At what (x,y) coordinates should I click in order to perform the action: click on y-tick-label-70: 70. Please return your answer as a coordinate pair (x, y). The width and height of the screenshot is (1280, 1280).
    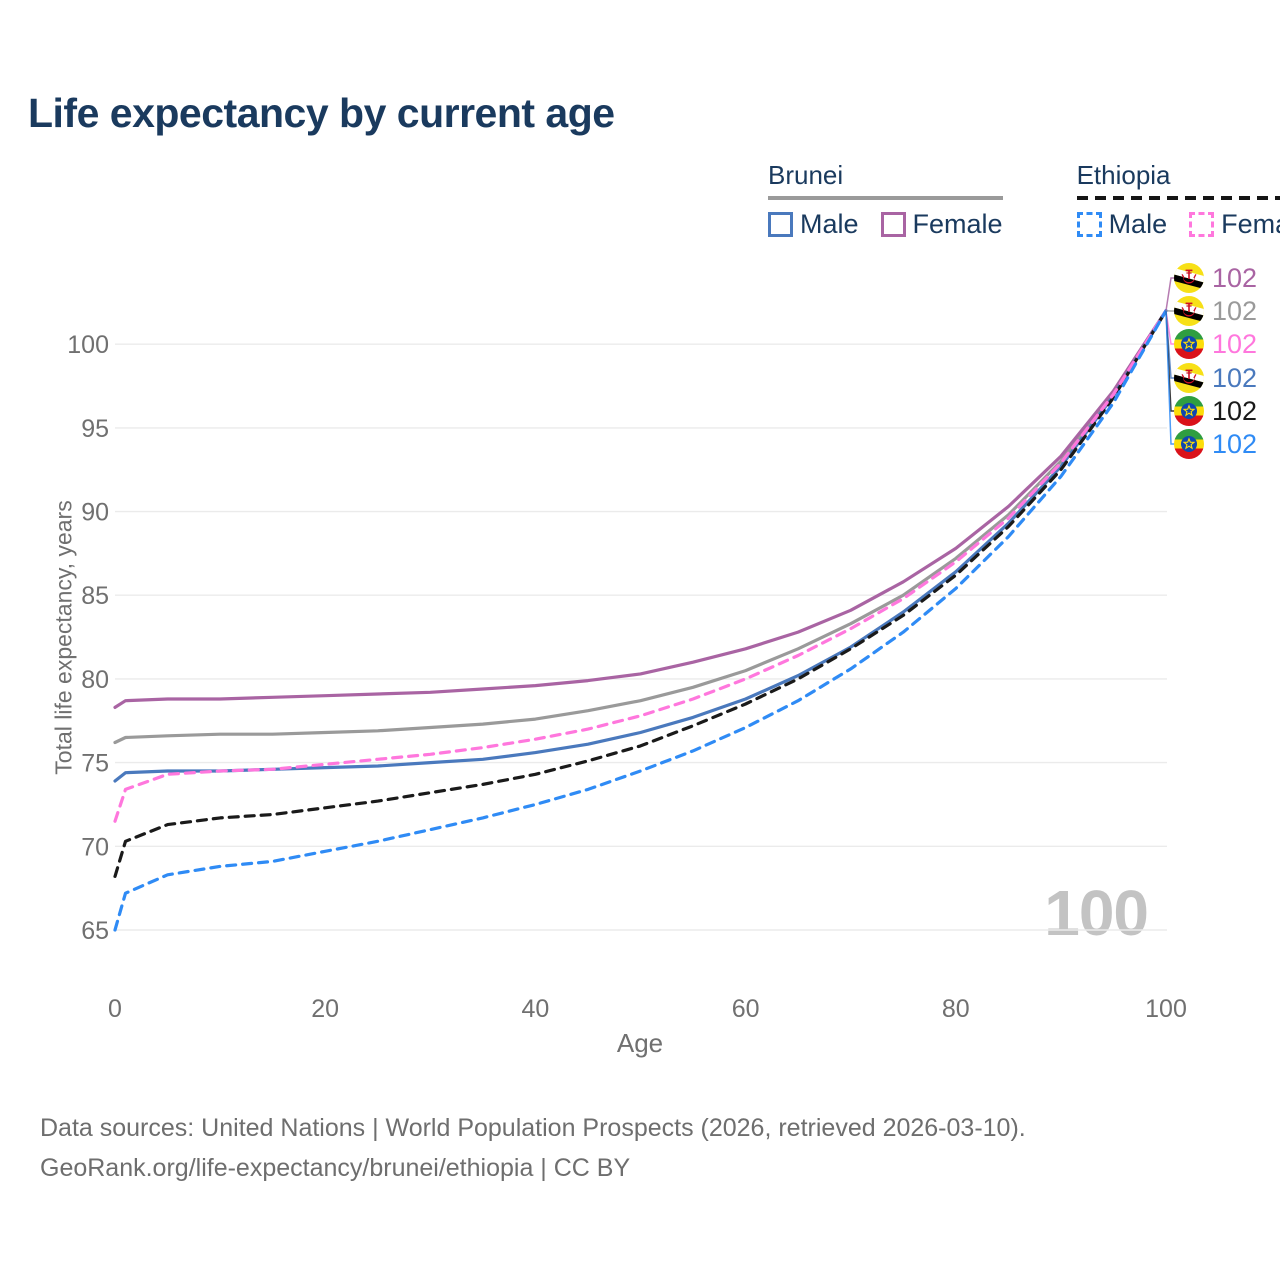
--
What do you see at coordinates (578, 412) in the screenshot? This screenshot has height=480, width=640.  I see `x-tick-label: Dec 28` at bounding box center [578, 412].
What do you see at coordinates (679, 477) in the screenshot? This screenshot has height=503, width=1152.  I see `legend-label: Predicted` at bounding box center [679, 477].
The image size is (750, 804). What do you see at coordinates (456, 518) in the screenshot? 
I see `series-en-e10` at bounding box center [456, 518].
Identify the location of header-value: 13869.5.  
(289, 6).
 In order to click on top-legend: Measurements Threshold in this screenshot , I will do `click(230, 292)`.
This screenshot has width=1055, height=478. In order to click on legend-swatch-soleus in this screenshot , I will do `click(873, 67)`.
--
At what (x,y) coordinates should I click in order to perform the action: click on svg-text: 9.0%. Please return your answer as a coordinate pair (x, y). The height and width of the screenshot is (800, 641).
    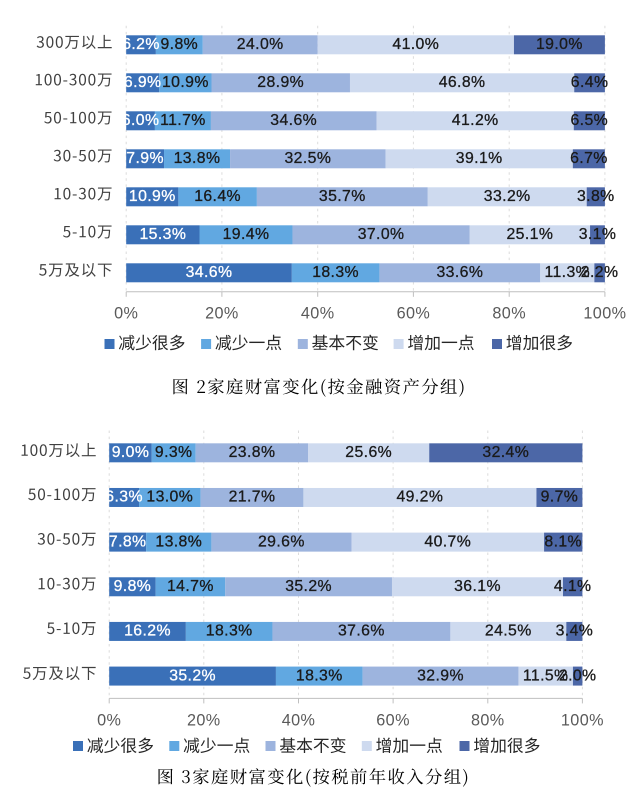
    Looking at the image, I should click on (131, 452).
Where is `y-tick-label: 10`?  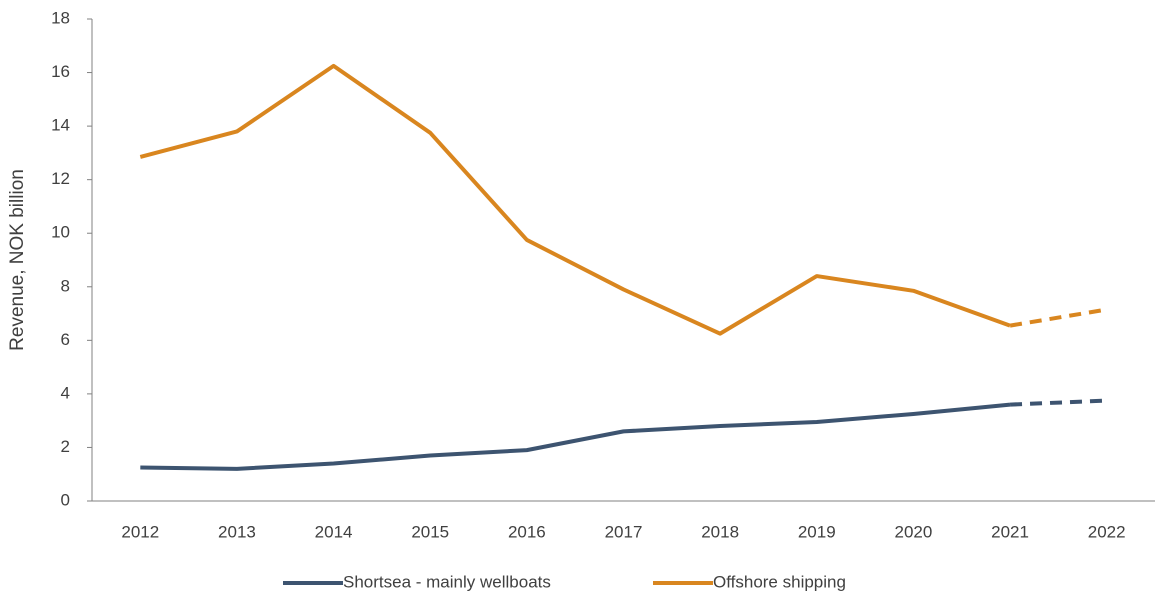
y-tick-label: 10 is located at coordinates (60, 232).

题目要求 → 从上面的条目中原样引用几行：由含有“In order to click on top-legend: Measurements”的那一行起，到含有“This screenshot has width=1055, height=478.”的那一行止，首尾两行都要包括。

任务作答 →
 In order to click on top-legend: Measurements Threshold in this screenshot , I will do `click(230, 292)`.
This screenshot has width=1055, height=478. In order to click on legend-swatch-soleus in this screenshot , I will do `click(873, 67)`.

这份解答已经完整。